Lansville was once a top prospect in high school who struggled in college before being drafted by the Giants on the third day of last year's draft. He does not have great stuff but he pretty much throws everything. The fastball sits in the low 90s but he can cut, sink, and have it stay true. He also has a slider, curveball, and changeup that he can throw in pretty much any count. The control is fringy so he has to rely on mixing up his arsenal to succeed.

Ubert Mejias

Mejias was a solid pitcher last season in the backfields after signing back in 2022 out of Cuba. He has a low-90s fastball that has average movement characteristics and he pairs the pitch with a mid-80s slider with solid depth. He throws a good amount of strikes but the big worry is that the frame is already baked without much projection remaining. He also currently lacks a workable third pitch.

Cesar Perdomo

Perdomo is considered to be an older signing when he was signed as a 19-year-old back in 2021. He's been steading climbing through the ranks and has impressed with his ability to throw strikes. His fastball is only average but it plays up because of his small stature and a true 3/4 slot giving it a flatter path to the zone when thrown high. He has a promising changeup to pair his fastball with. The only issue is that he looks pretty set in his frame and will likely not gain more velocity as he ages.

Shane Rademacher

Rademacher is the most mysterious member of the SJ Giants squad this season having been signed as a NDFA last August. He was a starter for all four seasons at Chowan University but did not have the success that he would have wanted. He was far more effective in summer league action at the Coastal Plain League, however, which prompted the Giants to sign him.

Michael Rodriguez

Rodriguez has one of the best nicknames in the organization as he was being called at college as "The Nightmare", primarily due to his massive size on the mound. Listed at 6'5", 250 pounds, he brings the intimidation factor even if the stuff is not as impressive as the physique. He sits in the low 90s with his fastball but can get on top of hitters up in the zone due to his low 3/4 release point. He pairs it up with a slurve-type pitch that has plenty of depth and could be menacing against lefties.

Cody Tucker

Tucker was signed last July as a minor league free agent and has seen time in San Jose towards the end of last season. It's a tall and fall operation on the mound for Tucker as he throws his fastball with good life at the top of the zone. He pairs it with a slider that has a late break and great depth.
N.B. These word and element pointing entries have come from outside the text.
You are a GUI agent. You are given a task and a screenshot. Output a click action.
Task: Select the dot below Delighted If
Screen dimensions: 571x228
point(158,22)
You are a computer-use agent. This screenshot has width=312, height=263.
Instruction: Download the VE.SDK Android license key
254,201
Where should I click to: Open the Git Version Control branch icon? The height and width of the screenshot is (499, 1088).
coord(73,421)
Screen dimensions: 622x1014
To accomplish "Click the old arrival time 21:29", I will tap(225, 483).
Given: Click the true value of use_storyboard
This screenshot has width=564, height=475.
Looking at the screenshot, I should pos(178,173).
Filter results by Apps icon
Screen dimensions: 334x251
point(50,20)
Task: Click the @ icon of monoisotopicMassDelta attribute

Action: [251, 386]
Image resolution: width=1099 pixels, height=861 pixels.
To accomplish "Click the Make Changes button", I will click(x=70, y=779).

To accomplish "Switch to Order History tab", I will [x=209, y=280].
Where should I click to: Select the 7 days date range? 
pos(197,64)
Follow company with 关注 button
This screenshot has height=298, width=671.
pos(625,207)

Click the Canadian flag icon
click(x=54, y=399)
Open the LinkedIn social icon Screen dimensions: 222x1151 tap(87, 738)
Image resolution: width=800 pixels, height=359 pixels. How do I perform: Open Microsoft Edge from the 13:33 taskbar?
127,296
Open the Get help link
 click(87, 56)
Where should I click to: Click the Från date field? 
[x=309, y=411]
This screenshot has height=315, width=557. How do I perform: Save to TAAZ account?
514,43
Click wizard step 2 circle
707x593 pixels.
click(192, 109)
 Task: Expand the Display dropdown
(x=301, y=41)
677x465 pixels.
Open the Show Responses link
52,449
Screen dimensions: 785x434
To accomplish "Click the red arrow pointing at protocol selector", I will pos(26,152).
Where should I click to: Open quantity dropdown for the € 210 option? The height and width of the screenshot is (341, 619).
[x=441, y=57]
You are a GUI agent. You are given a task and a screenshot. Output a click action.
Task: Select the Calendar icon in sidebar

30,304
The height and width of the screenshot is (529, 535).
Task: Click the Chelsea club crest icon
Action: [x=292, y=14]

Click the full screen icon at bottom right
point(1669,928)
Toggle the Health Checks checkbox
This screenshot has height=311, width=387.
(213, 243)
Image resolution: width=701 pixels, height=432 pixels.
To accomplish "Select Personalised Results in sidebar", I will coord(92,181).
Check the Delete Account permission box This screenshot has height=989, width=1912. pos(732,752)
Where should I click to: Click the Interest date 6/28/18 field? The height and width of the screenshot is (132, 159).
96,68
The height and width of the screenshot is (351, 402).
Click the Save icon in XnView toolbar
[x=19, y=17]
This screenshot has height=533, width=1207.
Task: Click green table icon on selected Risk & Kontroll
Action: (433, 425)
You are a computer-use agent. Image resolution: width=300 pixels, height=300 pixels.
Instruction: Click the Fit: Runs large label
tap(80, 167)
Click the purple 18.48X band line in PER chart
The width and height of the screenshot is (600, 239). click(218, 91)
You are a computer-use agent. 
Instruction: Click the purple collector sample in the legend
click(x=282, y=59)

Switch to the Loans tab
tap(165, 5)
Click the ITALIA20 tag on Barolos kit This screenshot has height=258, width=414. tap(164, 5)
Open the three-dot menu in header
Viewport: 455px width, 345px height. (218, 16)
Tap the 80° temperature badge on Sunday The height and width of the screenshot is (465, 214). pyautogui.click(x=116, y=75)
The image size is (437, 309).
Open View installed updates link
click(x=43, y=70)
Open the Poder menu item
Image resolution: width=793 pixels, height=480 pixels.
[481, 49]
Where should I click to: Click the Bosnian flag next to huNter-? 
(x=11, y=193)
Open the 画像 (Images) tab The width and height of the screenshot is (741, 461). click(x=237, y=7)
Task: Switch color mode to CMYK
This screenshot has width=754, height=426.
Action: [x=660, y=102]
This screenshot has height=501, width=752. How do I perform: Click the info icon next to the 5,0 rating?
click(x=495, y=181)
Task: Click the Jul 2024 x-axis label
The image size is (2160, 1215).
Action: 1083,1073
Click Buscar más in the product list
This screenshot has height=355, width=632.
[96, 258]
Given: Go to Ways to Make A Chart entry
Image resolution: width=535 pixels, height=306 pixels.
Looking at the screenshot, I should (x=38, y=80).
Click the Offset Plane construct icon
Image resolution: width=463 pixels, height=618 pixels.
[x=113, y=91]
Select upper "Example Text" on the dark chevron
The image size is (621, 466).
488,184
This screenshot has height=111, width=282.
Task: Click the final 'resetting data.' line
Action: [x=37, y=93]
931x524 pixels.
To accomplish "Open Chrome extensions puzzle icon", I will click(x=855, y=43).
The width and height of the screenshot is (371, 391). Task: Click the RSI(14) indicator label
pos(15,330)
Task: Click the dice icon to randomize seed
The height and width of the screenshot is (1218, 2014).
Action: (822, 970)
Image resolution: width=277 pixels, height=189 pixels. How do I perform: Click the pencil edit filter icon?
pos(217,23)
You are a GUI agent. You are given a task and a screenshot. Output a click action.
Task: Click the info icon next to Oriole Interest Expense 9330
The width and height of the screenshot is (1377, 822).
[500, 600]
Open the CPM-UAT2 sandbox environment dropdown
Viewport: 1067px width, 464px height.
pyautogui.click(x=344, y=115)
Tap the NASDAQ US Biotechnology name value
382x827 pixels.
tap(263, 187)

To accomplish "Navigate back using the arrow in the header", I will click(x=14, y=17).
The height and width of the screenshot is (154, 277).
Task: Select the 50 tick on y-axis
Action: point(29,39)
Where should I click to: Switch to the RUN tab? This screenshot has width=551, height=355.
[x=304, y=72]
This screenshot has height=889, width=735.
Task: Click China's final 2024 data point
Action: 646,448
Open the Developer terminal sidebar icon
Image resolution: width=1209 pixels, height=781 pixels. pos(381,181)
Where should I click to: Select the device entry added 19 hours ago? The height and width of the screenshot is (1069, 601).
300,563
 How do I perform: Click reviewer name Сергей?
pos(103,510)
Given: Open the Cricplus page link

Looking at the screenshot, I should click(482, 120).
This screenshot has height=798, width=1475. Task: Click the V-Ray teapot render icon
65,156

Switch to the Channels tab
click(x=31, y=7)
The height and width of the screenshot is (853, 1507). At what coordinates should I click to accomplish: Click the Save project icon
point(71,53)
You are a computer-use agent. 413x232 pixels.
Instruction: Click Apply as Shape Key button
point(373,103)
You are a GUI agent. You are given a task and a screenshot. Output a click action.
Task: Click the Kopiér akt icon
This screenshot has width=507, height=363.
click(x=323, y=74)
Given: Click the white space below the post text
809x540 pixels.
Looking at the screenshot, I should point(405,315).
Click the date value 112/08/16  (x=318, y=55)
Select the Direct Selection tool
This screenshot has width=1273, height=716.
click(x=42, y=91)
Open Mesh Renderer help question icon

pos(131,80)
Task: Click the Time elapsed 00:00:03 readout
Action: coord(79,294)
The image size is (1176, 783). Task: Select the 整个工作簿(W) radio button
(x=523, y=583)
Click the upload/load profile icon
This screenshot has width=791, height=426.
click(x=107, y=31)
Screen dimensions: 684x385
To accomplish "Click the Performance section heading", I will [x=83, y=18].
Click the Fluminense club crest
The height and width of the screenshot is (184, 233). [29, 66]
It is a legitimate swing-and-miss offering for him. If he can be more consistent with his strike-throwing, he has a shot of becoming a big-league arm.

Esmerlin Vinicio

Vinicio enters his third straight season of pitching for San Jose where he keeps on bouncing around the Complex and the California League since 2022. His curveball is still an above-average pitch but he's never gone to fill out his very lanky frame where he can only produce fastballs in the high 80s, up to 91 mph at best. His changeup is a good pitch at times and is a good person so it's not hard to root for him.

Joe Whitman (#22 prospect)

Whitman has the potential to become one of the best left-handed pitchers in the organization but currently needs plenty of improvement. His fastball currently sits in the low-90s with decent shape though has touched 96 in college. His still slender frame gives him room to increase his velo a couple of ticks. His best pitch is his low-80s slider, a true plus offering with a high spin rate, great depth, and sweeping action. He also has a mid-80s changeup that needs plenty of work to become a third pitch. He struggled to find the zone with his fastball during his short stint for San Jose to end the season. Hopefully, he finds the control and a third pitch to not become a relief-only look.